Ma la pandemia mi ha spinto a cercare proposte di progetti che potessero scalfire l’isolamento sociale a cui erano costretti gli ospiti. È nato così il progetto “Storie in quarantena”, interviste semi-strutturate proposte in conversazioni telefoniche dalle animatrici ad alcuni ospiti che hanno accettato di raccontarsi. L’obiettivo era di poter offrire un appuntamento telefonico nel quale poter raccontare la loro esperienza durante la pandemia. Sono emerse tante emozioni, prima fra tutte la paura e l’isolamento, il sentirsi in gabbia, la solitudine ma anche la gratitudine verso gli operatori per il grande lavoro svolto. Abbiamo offerto agli ospiti la restituzione in piccoli gruppi, appena ci è stato possibile, durante i quali hanno avuto la possibilità di confrontarsi e di ri-raccontare la loro esperienza laddove proprio la mancanza di confronto e supporto reciproco era emerso come criticità durante le interviste telefoniche.
Il progetto chiamato post-it rivolto agli operatori del nucleo Stati vegetativi, sempre attraverso un diario con spunti di scrittura ha fatto emergere come durante la pandemia, nonostante la costante paura e le difficoltà, l’equipe si sia scoperta forte e coesa mettendo in secondo piano problemi e dinamiche relazionali poco efficaci, che prima della pandemia ritenevano importanti.
Una volta costruito un quadro di violenza e abusi in RSA, come si può agire per disinnescarlo e prevenirlo?
A questa domanda abbiamo riflettuto a lungo durante le nostre ricerche, nella pratica quotidiana e con i miei colleghi siamo sicuramente d’accordo su quanto emerge dalla letteratura e cioè che per poter fermare e prevenire un fenomeno bisogna innanzitutto conoscerlo, riconoscerlo e non negarlo.
Accettare la possibilità che tale fenomeno possa accadere e che tutti possiamo “abusare” di un altro/altra, pur non essendo coscienti di farlo.
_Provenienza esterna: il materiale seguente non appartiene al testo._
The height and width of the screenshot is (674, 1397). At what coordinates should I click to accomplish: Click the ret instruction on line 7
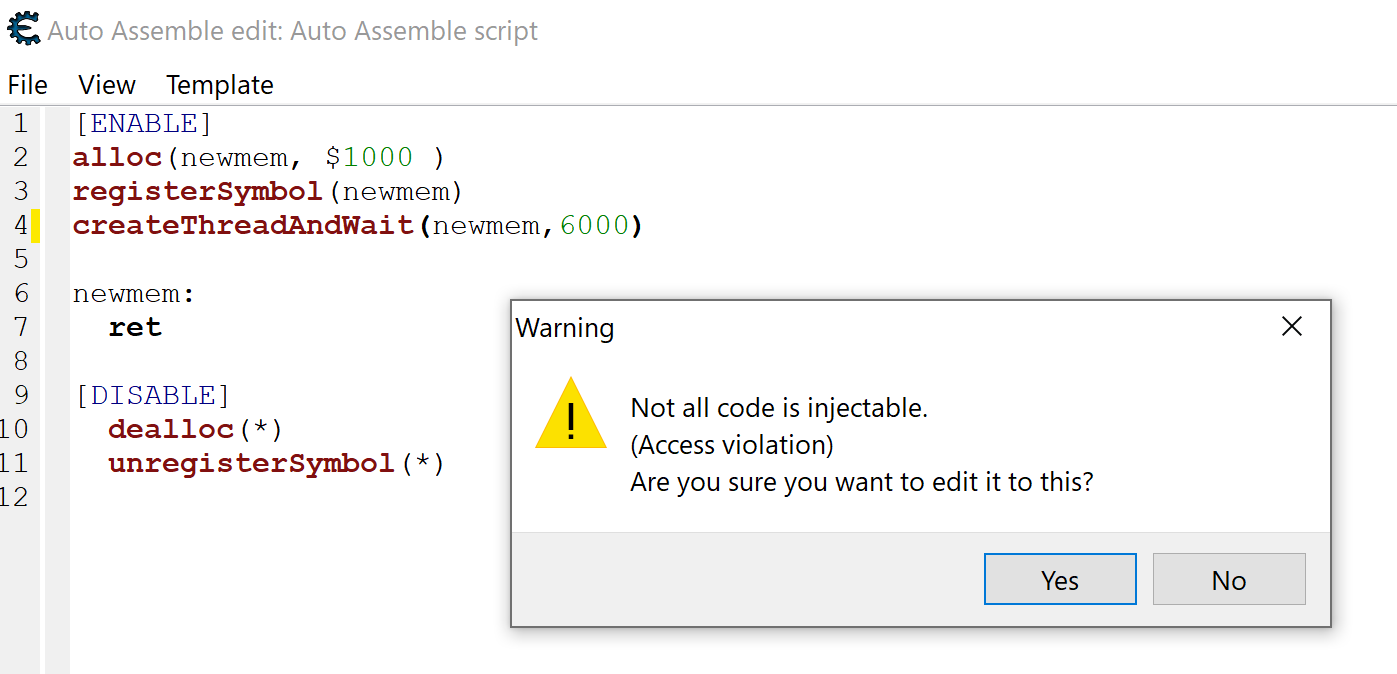tap(135, 328)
Bisogna informare, sensibilizzare diffondere i dati raccolti e avere il coraggio di dare il giusto nome agli eventi, farsene carico e attivare un corretto percorso d’intervento.
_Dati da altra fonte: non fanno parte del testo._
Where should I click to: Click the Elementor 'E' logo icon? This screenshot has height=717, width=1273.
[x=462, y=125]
Occorre inoltre osservare consapevolmente i propri e gli altrui comportamenti, soprattutto durante le attività assistenziali, valorizzando le buone pratiche e cercando di correggere quelle cattive. Ciò presuppone che gli operatori siano accompagnati ed ascoltati, resi edotti delle caratteristiche del singolo ospite, occorre che il piano assistenziale diventi progetto di vita condiviso e discusso in equipè e che l’organizzazione ne tenga conto.
Nel mondo delle Nel mondo delle environmental humanities esiste il concetto di slow violence, formulato da Rob Nixon nel 2011, e che l’autore così definisce nel suo libro: “a violence that occurs gradually and out of sight, a violence of delayed destruction that is dispersed across time and space, an attritional violence that is typically not viewed as violence at all”. Crede che esistano fenomeni simili nel mondo della salute e della sanità? Che similitudini e differenze trova?
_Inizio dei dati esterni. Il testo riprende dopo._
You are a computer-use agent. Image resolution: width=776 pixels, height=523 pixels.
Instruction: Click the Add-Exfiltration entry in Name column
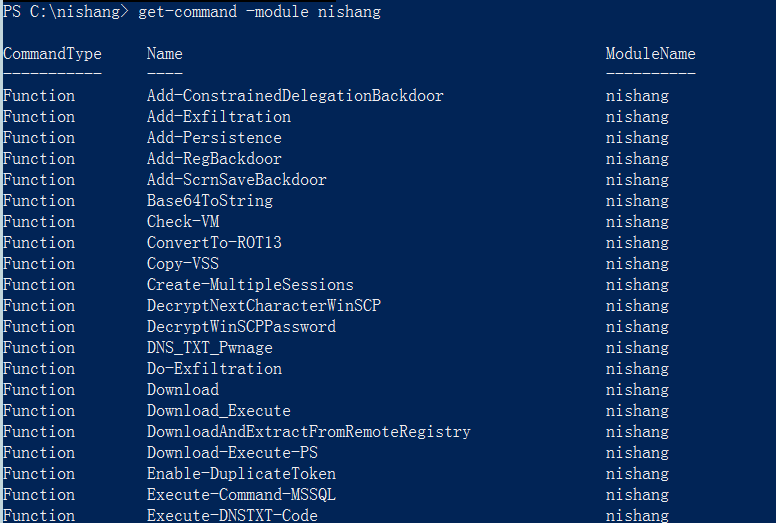[x=219, y=117]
Questa definizione racchiude bene l’immagine dell’abuso silenzioso, ripetuto, che scava nella quotidianità di piccoli gesti come il ritardo in alcune operazioni d’igiene, l’indifferenza di fronte ad una richiesta, la supponenza di chi fa pesare all’altro di essere in una posizione di dipendenza. La parola “logoramento” credo racchiuda benissimo lo stato emotivo e psicologico di chi quotidianamente si sente a disagio e non riesce a dirlo, di chi soffre ma pensa di non avere scelta, di chi silenziosamente accetta per non alimentare la sua paura.
Ascolto, interesse, sguardo attento, presa in carico globale, condivisione in equipe…sono queste secondo me le parole chiave per la prevenzione.